Output the records. Match them exactly.
___ THE RECORDS ___
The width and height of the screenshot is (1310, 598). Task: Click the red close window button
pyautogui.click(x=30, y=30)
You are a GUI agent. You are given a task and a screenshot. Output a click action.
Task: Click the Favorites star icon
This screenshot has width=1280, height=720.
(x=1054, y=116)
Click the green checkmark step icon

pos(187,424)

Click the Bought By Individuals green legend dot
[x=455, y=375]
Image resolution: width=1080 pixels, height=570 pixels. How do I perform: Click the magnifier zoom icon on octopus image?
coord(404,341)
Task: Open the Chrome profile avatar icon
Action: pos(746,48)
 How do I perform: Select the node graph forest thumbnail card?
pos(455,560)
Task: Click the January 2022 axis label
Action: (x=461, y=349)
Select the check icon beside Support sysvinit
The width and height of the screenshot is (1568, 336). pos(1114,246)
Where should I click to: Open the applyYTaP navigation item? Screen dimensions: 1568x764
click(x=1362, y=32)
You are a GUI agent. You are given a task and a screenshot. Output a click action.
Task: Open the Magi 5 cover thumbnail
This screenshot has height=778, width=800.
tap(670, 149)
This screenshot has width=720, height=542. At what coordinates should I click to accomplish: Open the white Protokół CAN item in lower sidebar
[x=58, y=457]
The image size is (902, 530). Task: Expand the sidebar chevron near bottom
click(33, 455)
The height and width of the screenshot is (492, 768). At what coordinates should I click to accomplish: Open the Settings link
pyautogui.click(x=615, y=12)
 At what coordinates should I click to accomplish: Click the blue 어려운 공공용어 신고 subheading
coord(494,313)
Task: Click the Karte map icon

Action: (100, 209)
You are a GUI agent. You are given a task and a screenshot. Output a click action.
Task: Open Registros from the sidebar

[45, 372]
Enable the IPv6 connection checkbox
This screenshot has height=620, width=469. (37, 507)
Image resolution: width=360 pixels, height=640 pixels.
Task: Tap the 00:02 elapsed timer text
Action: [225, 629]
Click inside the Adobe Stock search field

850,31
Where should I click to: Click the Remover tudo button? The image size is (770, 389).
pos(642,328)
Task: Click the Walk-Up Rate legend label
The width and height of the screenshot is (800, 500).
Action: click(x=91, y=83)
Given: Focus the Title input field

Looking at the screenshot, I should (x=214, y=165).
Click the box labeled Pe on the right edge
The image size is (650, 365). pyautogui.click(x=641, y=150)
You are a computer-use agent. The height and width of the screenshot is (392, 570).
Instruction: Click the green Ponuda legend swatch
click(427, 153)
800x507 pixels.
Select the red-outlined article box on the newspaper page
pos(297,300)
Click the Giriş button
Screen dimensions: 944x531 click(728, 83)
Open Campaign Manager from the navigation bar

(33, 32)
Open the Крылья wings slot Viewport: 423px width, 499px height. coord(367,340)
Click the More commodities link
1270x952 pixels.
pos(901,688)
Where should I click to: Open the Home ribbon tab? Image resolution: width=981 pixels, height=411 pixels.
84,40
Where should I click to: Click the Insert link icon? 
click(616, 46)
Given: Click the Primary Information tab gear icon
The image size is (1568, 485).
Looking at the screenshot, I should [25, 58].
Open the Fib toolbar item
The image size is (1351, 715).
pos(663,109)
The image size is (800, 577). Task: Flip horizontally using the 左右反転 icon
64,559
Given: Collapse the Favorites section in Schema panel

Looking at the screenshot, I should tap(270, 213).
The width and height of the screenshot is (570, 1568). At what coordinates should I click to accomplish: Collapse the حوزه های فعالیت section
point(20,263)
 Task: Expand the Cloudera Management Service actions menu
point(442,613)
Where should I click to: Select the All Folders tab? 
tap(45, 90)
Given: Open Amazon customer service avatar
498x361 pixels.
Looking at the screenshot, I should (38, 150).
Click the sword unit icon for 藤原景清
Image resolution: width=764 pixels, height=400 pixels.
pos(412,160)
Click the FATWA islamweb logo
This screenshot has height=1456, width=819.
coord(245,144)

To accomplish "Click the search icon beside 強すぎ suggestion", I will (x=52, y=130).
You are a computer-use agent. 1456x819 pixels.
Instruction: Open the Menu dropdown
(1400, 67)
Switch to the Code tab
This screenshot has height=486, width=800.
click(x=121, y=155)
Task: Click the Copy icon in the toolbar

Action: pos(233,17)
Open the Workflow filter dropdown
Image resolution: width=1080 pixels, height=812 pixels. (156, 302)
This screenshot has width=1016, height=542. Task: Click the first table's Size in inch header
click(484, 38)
___
▶ [REPLY]:
The width and height of the screenshot is (1310, 598). Task: Click the red close window button
pyautogui.click(x=30, y=30)
You are a GUI agent. You are given a task and a screenshot. Output a click action.
Task: Click the Favorites star icon
This screenshot has width=1280, height=720.
(x=1054, y=116)
Click the green checkmark step icon

pos(187,424)

Click the Bought By Individuals green legend dot
[x=455, y=375]
Image resolution: width=1080 pixels, height=570 pixels. How do I perform: Click the magnifier zoom icon on octopus image?
coord(404,341)
Task: Open the Chrome profile avatar icon
Action: pos(746,48)
 How do I perform: Select the node graph forest thumbnail card?
pos(455,560)
Task: Click the January 2022 axis label
Action: (x=461, y=349)
Select the check icon beside Support sysvinit
The width and height of the screenshot is (1568, 336). pos(1114,246)
Where should I click to: Open the applyYTaP navigation item? Screen dimensions: 1568x764
click(x=1362, y=32)
You are a GUI agent. You are given a task and a screenshot. Output a click action.
Task: Open the Magi 5 cover thumbnail
This screenshot has height=778, width=800.
tap(670, 149)
This screenshot has width=720, height=542. At what coordinates should I click to accomplish: Open the white Protokół CAN item in lower sidebar
[x=58, y=457]
The image size is (902, 530). Task: Expand the sidebar chevron near bottom
click(33, 455)
The height and width of the screenshot is (492, 768). At what coordinates should I click to accomplish: Open the Settings link
pyautogui.click(x=615, y=12)
 At what coordinates should I click to accomplish: Click the blue 어려운 공공용어 신고 subheading
coord(494,313)
Task: Click the Karte map icon

Action: (100, 209)
You are a GUI agent. You are given a task and a screenshot. Output a click action.
Task: Open Registros from the sidebar

[45, 372]
Enable the IPv6 connection checkbox
This screenshot has height=620, width=469. (37, 507)
Image resolution: width=360 pixels, height=640 pixels.
Task: Tap the 00:02 elapsed timer text
Action: [225, 629]
Click inside the Adobe Stock search field

850,31
Where should I click to: Click the Remover tudo button? The image size is (770, 389).
pos(642,328)
Task: Click the Walk-Up Rate legend label
The width and height of the screenshot is (800, 500).
Action: click(x=91, y=83)
Given: Focus the Title input field

Looking at the screenshot, I should (x=214, y=165).
Click the box labeled Pe on the right edge
The image size is (650, 365). pyautogui.click(x=641, y=150)
You are a computer-use agent. The height and width of the screenshot is (392, 570).
Instruction: Click the green Ponuda legend swatch
click(427, 153)
800x507 pixels.
Select the red-outlined article box on the newspaper page
pos(297,300)
Click the Giriş button
Screen dimensions: 944x531 click(728, 83)
Open Campaign Manager from the navigation bar

(33, 32)
Open the Крылья wings slot Viewport: 423px width, 499px height. coord(367,340)
Click the More commodities link
1270x952 pixels.
pos(901,688)
Where should I click to: Open the Home ribbon tab? Image resolution: width=981 pixels, height=411 pixels.
84,40
Where should I click to: Click the Insert link icon? 
click(616, 46)
Given: Click the Primary Information tab gear icon
The image size is (1568, 485).
Looking at the screenshot, I should [25, 58].
Open the Fib toolbar item
The image size is (1351, 715).
pos(663,109)
The image size is (800, 577). Task: Flip horizontally using the 左右反転 icon
64,559
Given: Collapse the Favorites section in Schema panel

Looking at the screenshot, I should tap(270, 213).
The width and height of the screenshot is (570, 1568). At what coordinates should I click to accomplish: Collapse the حوزه های فعالیت section
point(20,263)
 Task: Expand the Cloudera Management Service actions menu
point(442,613)
Where should I click to: Select the All Folders tab? 
tap(45, 90)
Given: Open Amazon customer service avatar
498x361 pixels.
Looking at the screenshot, I should (38, 150).
Click the sword unit icon for 藤原景清
Image resolution: width=764 pixels, height=400 pixels.
pos(412,160)
Click the FATWA islamweb logo
This screenshot has height=1456, width=819.
coord(245,144)

To accomplish "Click the search icon beside 強すぎ suggestion", I will (x=52, y=130).
You are a computer-use agent. 1456x819 pixels.
Instruction: Open the Menu dropdown
(1400, 67)
Switch to the Code tab
This screenshot has height=486, width=800.
click(x=121, y=155)
Task: Click the Copy icon in the toolbar

Action: pos(233,17)
Open the Workflow filter dropdown
Image resolution: width=1080 pixels, height=812 pixels. (156, 302)
This screenshot has width=1016, height=542. Task: Click the first table's Size in inch header
click(484, 38)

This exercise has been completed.